++++ Текст документа ++++

Но вот что любопытно: дом Раевских, который казался Пушкину осенью 1820 года таким благообразным, тихим, счастливым и мирным, на самом деле уже таил в себе злую беду. Дом этот построен был на песке. И социальной буре ничего не стоило опрокинуть его и обратить в жалкие развалины. Пушкин не знал тогда, что через пять-шесть лет любимая дочь Раевского поедет в Сибирь за своим закованным в кандалы мужем, что друзья дома будут арестованы, что не причастные к заговору и оправданные сыновья Раевского в конце концов все-таки попадут в опалу, что дочь Елена будет чахнуть в болезни, что сын Александр станет жертвою своей сумасшедшей страсти, что даже материальное благополучие семьи пошатнется…
Но Пушкин этого не предугадывал. Всю жизнь он с совершенной искренностью верил в возможность какого-то благополучного устроения и душевной жизни, и внешнего быта – и никогда этого счастья не находил.

++++ Данные ++++

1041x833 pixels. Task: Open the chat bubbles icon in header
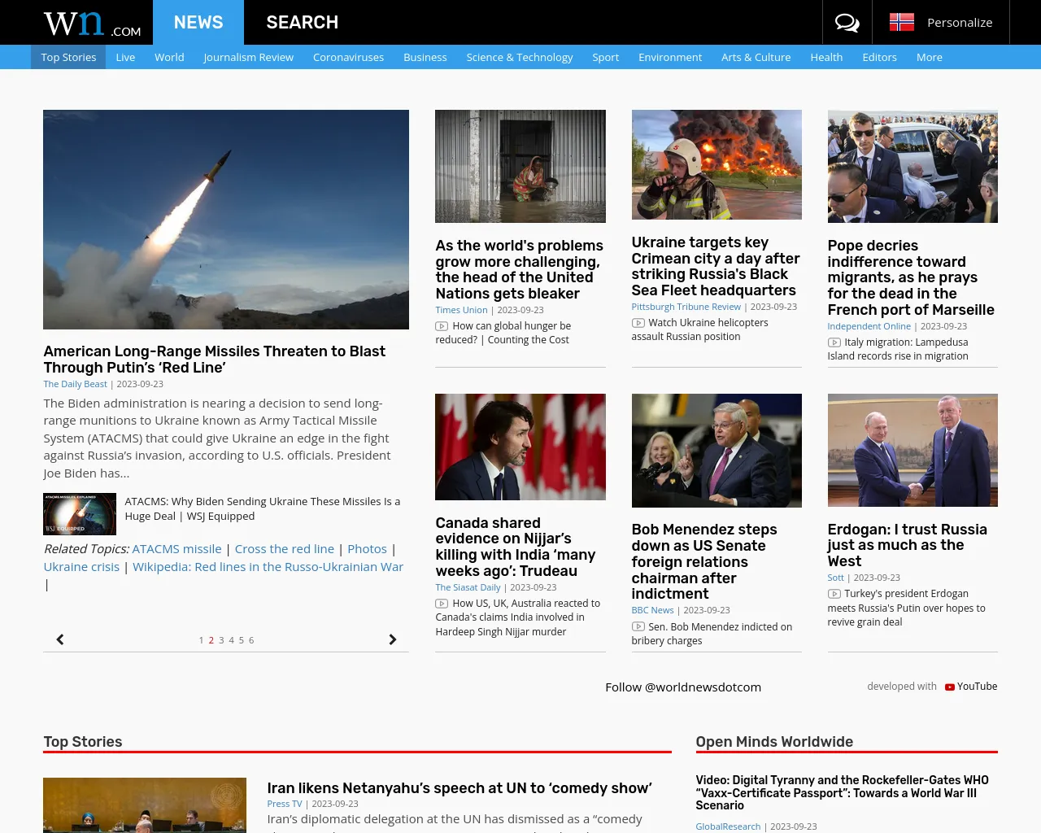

++++

• **Задание 1**
Когда, согласно отрывку о доме Раевских, этот дом казался Пушкину благообразным, тихим и мирным?
• **Задание 2**
Продолжите отрывок о доме Раевских после его последнего предложения.

• **Ответ 1**
Осенью 1820 года.

• **Ответ 2**
Во время совместной жизни с Раевскими Пушкин учился английскому языку и читал в оригинале Байрона, с которым он был уже знаком по французским переводам. Это чтение положило начало освобождению поэта от влияния французской литературы. Так называемый здравый смысл, легкое отношение к жизни, поверхностная эротика, скептическая оценка истории и веселая ирония, позволяющая самые важные вопросы решать, не задумываясь над их глубиною, – все это в конце концов утомило ум и сердце поэта. Здесь, в Гурзуфе, Пушкин нашел в библиотеке Ришелье[444] сочинения Вольтера и перечитывал их. «Изнуряющий смех» этого недавнего властителя дум казался теперь чем-то недостойным. Правда, Пушкин до конца дней своих признавал Вольтера несравненным остроумцем и удивительным стилистом, но идейным и моральным авторитетом он для него уже перестал быть. Явилась потребность взглянуть на мир не такими холодными и лукавыми глазами, какими смотрели на него дворяне-вольтерианцы конца XVIII века.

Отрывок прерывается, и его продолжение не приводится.